Editor's note: This is the third in a series on the top stories in Pasco County during 2012 as selected by The Pasco Tribune staff.
Tropical Storm Debby quickly became the headache that wouldn't go away for Pasco County.
The storm began to sock the western portion of the county on June 24. That day, a rainfall record was set as the previous record of 8.63 inches — set in 2004 — was surpassed.
In the following days, Debby sat in the Atlantic Ocean churning and whipping bands of rain through local counties. The storm dumped about 15 inches of rain, which quickly led to flooding from the Anclote and Pithlachascotee rivers. The waterways flooded neighborhoods in and around New Port Richey, affecting more than 7,000 residents.
Pasco officials were forced to implement a mandatory evacuation shortly after 10 a.m.

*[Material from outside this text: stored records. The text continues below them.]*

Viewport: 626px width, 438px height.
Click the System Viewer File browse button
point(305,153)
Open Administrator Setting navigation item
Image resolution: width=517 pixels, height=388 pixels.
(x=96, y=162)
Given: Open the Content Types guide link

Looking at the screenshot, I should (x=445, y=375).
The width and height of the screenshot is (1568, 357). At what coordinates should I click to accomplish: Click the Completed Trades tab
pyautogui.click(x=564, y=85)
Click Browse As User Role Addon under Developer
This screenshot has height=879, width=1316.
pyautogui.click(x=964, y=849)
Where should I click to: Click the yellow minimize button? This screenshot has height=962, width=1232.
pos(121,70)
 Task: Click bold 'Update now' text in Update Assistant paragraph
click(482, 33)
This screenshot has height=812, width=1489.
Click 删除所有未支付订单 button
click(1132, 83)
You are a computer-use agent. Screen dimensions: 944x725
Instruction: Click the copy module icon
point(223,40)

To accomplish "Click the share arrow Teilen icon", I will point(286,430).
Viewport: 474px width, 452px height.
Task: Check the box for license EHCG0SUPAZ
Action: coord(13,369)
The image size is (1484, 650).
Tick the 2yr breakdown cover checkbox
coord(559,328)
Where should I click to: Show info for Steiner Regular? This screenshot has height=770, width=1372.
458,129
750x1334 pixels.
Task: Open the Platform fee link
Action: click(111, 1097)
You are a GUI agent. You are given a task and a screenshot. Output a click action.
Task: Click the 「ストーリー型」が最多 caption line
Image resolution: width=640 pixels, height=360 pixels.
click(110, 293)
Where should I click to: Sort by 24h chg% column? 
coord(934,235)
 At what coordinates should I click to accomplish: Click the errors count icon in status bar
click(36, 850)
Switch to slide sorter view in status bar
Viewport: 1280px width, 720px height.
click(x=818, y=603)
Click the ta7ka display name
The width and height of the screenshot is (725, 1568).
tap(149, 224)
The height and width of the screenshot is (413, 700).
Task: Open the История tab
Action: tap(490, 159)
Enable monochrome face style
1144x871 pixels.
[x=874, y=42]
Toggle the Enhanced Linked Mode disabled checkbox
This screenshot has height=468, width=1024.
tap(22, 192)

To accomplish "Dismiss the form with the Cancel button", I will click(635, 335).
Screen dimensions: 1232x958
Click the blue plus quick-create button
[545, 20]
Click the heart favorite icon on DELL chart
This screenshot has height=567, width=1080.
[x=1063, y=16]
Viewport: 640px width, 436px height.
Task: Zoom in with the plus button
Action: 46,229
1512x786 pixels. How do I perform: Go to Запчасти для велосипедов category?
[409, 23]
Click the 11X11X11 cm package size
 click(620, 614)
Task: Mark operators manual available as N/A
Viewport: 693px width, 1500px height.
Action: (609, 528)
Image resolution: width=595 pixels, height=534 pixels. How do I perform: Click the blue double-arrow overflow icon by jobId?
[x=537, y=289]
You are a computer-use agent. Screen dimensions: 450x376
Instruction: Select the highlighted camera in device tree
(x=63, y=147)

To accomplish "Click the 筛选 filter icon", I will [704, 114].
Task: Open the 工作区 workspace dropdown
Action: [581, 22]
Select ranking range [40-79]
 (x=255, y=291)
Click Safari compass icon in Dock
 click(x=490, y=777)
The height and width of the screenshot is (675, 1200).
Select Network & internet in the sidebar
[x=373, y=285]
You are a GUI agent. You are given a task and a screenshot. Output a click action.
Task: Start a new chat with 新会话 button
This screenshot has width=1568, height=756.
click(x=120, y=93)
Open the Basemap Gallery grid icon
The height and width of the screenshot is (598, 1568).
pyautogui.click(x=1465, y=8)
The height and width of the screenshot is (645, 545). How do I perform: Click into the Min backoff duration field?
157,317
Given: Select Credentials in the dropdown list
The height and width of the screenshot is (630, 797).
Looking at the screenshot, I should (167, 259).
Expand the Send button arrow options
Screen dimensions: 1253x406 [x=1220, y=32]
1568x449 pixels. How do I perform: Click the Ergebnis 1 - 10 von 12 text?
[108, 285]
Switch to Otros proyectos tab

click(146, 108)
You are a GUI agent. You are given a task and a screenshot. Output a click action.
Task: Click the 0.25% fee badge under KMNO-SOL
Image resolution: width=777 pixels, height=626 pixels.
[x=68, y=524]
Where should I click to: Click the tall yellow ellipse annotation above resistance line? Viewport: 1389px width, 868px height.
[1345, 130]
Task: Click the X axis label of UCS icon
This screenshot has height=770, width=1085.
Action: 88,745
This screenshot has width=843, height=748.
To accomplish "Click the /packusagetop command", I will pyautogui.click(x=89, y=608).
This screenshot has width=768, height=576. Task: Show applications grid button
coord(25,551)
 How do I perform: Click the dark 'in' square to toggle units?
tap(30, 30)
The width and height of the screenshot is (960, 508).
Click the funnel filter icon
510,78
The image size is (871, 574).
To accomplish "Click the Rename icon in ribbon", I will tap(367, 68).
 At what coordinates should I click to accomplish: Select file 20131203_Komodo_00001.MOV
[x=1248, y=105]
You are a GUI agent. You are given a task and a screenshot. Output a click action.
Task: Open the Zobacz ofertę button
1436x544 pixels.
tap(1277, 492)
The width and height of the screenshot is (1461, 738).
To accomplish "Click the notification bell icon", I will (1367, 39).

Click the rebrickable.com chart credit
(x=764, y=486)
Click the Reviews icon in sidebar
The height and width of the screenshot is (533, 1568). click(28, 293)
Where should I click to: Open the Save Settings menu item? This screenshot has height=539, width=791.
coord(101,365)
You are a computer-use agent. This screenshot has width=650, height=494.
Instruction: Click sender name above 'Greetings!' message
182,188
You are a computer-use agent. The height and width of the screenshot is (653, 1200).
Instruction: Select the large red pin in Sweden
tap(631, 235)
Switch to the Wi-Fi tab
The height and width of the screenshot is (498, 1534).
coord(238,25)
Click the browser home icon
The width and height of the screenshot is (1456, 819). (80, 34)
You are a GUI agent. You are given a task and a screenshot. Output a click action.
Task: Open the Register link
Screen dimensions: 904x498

Tuesday for areas bordered by Trouble Creek Road, S.R. 54, Rowan Road, Sawgrass Boulevard and Whitetail Lane.
That came about an hour after a voluntary evacuation was issued.
One death in Pasco County was attributed to Tropical Storm Debby.
Three days after the initial deluge, sheriff's deputies recovered the body of David Glenn Huntley, 46, which was discovered floating in floodwaters about 100 yards south of where the Anclote River crosses Celtic Drive. Huntley was homeless and last lived in New Port Richey.
The Pinellas/Pasco Medical Examiner determined drowning was Huntley's cause of death, with "cardiovascular" issues being an additional factor. The medical examiner ruled the death as accidental and storm-related.
In the aftermath of the flooding, Pasco Emergency Management Director Annette Doying said 28 government-owned facilities sustained an estimated $4 million in damages.
President Barack Obama declared Pasco and several other Florida counties disaster areas, allowing federal aid to become available for victims.
The Federal Emergency Management Agency, or FEMA, opened a Disaster Relief Center in New Port Richey to assist those who may have sustained damage or losses due to Tropical Storm Debby.
At least $6 million in state and federal aid was provided to residents affected and roughly 1,200 households were approved for FEMA grants for temporary rentals and personal property loss, according to spokesperson Renee Bafalis.
As if the flooding wasn't bad enough, residents also had to fight an influx of mosquitoes. The elevated level of dampness proved fertile breeding ground as the number of the insects increased across the region.